Thermal extension of the screened massive expansion in the Landau gauge

TL;DR

This paper extends the screened massive expansion approach to finite temperature in Landau gauge for SU(3) Yang-Mills theory, providing analytical thermal integrals and comparing results with lattice data, revealing temperature-dependent behavior of gluon propagators.

Contribution

The work introduces a finite-temperature extension of the screened massive expansion with explicit analytical thermal integrals and fits parameters to lattice data for improved accuracy.

Findings

Gluon propagator agreement with lattice data improves with temperature-dependent parameter tuning.

A crossover in the gluon mass behavior is observed, resembling an order parameter in the confined phase.

The transverse gluon component matches lattice data well, while the longitudinal component shows discrepancies at small momenta.

Abstract

The massive screened expansion for pure SU(3) Yang-Mills theory is extended to finite temperature in the Landau gauge.

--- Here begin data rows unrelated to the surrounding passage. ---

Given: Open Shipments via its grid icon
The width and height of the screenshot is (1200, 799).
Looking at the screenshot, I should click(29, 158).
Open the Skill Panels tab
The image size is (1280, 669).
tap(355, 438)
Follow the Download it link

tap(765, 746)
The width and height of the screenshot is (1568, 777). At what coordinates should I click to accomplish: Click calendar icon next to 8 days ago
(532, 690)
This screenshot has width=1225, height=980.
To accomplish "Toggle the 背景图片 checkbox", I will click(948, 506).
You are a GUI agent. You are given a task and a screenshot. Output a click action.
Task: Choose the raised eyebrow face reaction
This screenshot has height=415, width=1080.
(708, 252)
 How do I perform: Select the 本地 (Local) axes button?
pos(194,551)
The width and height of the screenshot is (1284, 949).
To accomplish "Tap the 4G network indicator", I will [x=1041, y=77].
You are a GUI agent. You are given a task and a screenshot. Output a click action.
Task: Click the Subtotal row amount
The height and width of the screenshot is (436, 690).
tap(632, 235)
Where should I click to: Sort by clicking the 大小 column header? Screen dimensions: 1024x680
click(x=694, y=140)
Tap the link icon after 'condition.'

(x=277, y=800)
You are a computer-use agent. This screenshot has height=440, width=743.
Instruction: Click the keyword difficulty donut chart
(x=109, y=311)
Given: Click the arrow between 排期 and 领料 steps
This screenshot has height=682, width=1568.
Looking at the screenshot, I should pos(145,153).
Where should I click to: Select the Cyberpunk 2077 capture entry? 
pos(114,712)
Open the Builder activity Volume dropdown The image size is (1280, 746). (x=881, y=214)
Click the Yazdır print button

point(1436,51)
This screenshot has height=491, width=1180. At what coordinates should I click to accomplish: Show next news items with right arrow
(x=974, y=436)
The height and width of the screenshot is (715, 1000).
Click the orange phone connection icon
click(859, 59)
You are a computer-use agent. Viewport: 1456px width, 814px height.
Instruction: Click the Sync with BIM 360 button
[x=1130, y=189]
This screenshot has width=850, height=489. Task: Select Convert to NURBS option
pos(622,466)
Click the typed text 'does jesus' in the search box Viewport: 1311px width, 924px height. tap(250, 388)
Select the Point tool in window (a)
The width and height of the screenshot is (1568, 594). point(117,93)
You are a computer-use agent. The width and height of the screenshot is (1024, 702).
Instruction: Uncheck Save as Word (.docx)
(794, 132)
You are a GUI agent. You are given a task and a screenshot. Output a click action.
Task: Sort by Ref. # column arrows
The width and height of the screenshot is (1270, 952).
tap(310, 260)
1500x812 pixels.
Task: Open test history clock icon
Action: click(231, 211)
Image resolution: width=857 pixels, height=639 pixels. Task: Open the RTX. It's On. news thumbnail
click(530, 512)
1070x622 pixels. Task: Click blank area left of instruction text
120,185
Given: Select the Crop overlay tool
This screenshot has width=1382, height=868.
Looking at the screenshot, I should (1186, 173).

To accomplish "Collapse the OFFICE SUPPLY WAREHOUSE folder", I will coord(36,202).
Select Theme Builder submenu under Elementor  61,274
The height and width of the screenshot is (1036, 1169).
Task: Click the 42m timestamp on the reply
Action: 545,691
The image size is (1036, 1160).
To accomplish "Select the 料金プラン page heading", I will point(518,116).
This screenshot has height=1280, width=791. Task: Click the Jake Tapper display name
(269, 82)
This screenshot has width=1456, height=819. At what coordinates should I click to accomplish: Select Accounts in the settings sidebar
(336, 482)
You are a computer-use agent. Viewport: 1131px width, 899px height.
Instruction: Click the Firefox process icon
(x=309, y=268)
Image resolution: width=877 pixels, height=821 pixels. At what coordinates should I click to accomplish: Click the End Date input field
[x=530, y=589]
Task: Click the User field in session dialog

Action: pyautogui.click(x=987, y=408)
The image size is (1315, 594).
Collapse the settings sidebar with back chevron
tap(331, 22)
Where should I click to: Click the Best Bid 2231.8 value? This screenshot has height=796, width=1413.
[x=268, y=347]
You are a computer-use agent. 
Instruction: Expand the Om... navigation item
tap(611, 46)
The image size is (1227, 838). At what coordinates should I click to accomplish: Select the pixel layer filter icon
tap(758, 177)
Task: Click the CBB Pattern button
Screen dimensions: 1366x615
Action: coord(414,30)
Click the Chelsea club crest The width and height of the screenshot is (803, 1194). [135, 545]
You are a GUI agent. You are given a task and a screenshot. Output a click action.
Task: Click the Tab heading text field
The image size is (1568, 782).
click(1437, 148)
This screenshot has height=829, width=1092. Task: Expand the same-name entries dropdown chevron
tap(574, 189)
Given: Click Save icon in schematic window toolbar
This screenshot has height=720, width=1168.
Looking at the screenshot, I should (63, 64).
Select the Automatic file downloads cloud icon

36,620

All thermal integrals are evaluated analytically up to an external one-dimensional integration, yielding explicit integral representations of analytic functions which can be continued to the whole complex plane. The gluon propagator is first explored in the Euclidean space by making use of parameters obtained from first principles, which were already found to accurately reproduce the lattice data at zero temperature. Within such a scheme, the agreement with the lattice at $T\neq 0$ turns out to be only qualitative. The description improves provided that the parameters are tuned in a temperature-dependent way by a fit to the data, carried out separately for each component of the propagator; in particular, the transverse component closely follows the lattice data, while the agreement of the longitudinal component with the data is poor at small momenta and moderately high temperatures. The dispersion relations of the quasi-gluon are then extracted from the pole trajectory in the complex plane using the fitted parameters. A crossover is found for the mass, suppressed by temperature like an order parameter in the confined phase, while increasing like an ordinary thermal mass in the deconfined phase.